▶ SOURCE TEXT:
Recent developments in multi-agent imitation learning have shown promising results for modeling the behavior of human drivers. However, it is challenging to capture emergent traffic behaviors that are observed in real-world datasets. Such behaviors arise due to the many local interactions between agents that are not commonly accounted for in imitation learning. This paper proposes Reward Augmented Imitation Learning (RAIL), which integrates reward augmentation into the multi-agent imitation learning framework and allows the designer to specify prior knowledge in a principled fashion. We prove that convergence guarantees for the imitation learning process are preserved under the application of reward augmentation. This method is validated in a driving scenario, where an entire traffic scene is controlled by driving policies learned using our proposed algorithm. Further, we demonstrate improved performance in comparison to traditional imitation learning algorithms both in terms of the local actions of a single agent and the behavior of emergent properties in complex, multi-agent settings.

I Introduction

Robot learning from human demonstrations has been a subject of significant interest in recent years [1]. Imitation learning has been applied to vehicle navigation, humanoid robots, and computer games [2]. This paper focuses on imitation learning for building reliable human driver models.

The autonomous driving literature has established that it is infeasible to build a statistically significant case for the safety of a system solely through real-world testing [3, 4]. Validation through simulation is an alternative to real-world testing, with the ability to evaluate vehicle performance in large numbers of scenes quickly, safely, and economically [5]. This paper seeks to extend state of the art imitation learning to improve our ability to accurately generate realistic driving scenarios. In such safety critical settings, representative models of human driving behavior are essential in the validation of autonomous driving systems.

▶ STATED GOAL A:
Output the passage on imitation learning for driver models from "I Introduction" up to and including "human driver models.", copied word for word.

▶ DATA EXCERPTS:
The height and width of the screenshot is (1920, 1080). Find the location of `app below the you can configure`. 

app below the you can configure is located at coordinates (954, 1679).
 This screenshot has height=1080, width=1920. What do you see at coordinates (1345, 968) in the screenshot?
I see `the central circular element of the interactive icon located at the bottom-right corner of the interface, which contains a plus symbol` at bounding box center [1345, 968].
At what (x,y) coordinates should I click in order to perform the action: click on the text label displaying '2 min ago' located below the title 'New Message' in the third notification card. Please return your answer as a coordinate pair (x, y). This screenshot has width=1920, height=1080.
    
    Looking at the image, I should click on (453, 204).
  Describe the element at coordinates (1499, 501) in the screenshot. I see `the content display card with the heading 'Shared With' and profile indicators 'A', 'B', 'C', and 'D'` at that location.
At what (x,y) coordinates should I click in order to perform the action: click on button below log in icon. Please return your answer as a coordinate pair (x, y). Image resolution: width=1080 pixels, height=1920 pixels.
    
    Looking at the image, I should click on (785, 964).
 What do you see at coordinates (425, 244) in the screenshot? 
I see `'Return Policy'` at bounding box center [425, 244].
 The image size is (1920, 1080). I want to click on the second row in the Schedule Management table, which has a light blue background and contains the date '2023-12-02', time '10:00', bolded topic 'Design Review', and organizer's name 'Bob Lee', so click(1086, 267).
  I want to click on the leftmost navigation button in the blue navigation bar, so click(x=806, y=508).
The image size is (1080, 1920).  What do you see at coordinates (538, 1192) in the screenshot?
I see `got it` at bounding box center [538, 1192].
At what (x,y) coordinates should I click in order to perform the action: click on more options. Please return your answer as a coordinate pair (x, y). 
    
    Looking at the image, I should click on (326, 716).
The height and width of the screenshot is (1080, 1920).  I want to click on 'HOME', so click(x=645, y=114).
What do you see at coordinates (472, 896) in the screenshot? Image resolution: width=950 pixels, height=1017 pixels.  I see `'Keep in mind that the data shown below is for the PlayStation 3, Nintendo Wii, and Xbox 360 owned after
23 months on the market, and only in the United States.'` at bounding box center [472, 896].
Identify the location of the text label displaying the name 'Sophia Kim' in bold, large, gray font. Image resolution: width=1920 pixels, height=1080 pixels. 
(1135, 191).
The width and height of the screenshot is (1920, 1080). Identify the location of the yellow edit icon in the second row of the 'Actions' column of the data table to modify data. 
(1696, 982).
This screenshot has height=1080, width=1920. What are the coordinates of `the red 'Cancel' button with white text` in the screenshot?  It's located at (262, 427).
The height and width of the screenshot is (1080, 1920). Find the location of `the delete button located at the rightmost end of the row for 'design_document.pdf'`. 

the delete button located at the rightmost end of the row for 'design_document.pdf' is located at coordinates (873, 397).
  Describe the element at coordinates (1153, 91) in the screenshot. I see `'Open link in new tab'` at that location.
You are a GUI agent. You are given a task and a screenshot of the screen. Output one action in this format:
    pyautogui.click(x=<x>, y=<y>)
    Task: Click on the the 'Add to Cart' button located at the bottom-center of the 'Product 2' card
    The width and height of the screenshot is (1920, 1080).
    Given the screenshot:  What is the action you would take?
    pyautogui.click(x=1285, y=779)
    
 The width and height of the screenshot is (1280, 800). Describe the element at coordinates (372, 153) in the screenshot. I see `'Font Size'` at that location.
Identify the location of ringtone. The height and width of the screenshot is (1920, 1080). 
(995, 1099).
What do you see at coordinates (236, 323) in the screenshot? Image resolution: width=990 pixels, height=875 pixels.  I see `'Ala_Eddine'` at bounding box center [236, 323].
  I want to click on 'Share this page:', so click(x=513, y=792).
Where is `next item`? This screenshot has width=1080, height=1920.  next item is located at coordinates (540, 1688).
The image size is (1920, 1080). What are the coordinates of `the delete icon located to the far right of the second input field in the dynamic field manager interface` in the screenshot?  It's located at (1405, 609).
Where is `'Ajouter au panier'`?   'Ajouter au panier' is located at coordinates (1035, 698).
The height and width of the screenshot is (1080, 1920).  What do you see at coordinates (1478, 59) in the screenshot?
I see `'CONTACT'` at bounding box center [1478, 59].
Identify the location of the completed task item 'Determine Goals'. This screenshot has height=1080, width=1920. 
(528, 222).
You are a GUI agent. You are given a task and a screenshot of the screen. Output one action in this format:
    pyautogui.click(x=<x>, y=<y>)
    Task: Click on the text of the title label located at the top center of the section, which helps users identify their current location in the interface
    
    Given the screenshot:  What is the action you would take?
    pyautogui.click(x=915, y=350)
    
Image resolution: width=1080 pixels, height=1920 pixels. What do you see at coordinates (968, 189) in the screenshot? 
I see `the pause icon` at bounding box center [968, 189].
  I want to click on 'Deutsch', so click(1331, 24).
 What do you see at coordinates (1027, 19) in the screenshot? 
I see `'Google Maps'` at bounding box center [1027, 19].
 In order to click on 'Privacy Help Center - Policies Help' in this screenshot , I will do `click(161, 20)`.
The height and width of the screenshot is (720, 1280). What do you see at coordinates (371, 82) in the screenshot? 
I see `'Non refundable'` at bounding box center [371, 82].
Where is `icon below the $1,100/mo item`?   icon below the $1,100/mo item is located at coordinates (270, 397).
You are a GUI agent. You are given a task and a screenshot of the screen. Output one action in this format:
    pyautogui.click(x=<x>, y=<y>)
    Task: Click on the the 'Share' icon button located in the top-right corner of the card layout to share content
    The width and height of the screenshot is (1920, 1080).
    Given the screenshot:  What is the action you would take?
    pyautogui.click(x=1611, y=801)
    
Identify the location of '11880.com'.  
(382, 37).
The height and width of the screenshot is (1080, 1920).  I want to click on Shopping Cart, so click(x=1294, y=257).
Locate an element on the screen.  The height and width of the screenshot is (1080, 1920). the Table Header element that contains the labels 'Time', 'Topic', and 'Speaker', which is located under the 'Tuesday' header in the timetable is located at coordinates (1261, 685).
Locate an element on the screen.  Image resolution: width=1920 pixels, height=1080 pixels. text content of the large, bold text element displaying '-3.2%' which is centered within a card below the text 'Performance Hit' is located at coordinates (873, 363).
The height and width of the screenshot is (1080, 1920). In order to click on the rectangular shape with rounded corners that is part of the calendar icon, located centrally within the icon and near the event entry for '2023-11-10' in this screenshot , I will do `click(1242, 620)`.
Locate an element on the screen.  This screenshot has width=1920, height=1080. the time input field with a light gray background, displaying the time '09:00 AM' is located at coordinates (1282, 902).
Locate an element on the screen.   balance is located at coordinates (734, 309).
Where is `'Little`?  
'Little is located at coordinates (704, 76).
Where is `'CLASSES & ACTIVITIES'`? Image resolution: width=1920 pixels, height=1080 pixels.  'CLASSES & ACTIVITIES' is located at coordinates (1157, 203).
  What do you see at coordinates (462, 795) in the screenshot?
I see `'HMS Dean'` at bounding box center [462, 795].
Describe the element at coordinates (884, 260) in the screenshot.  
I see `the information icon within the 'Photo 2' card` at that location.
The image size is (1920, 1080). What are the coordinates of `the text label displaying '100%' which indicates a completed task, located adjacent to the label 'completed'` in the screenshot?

▶ STATED GOAL B:
Return the records from their first line up to and including the line with "This screenshot has height=1080, width=1920. What do", reproducing each of those lines unchanged and nothing else.

▶ WRITTEN SOLUTION A:
I Introduction

Robot learning from human demonstrations has been a subject of significant interest in recent years [1]. Imitation learning has been applied to vehicle navigation, humanoid robots, and computer games [2]. This paper focuses on imitation learning for building reliable human driver models.

▶ WRITTEN SOLUTION B:
The height and width of the screenshot is (1920, 1080). Find the location of `app below the you can configure`. 

app below the you can configure is located at coordinates (954, 1679).
 This screenshot has height=1080, width=1920. What do you see at coordinates (1345, 968) in the screenshot?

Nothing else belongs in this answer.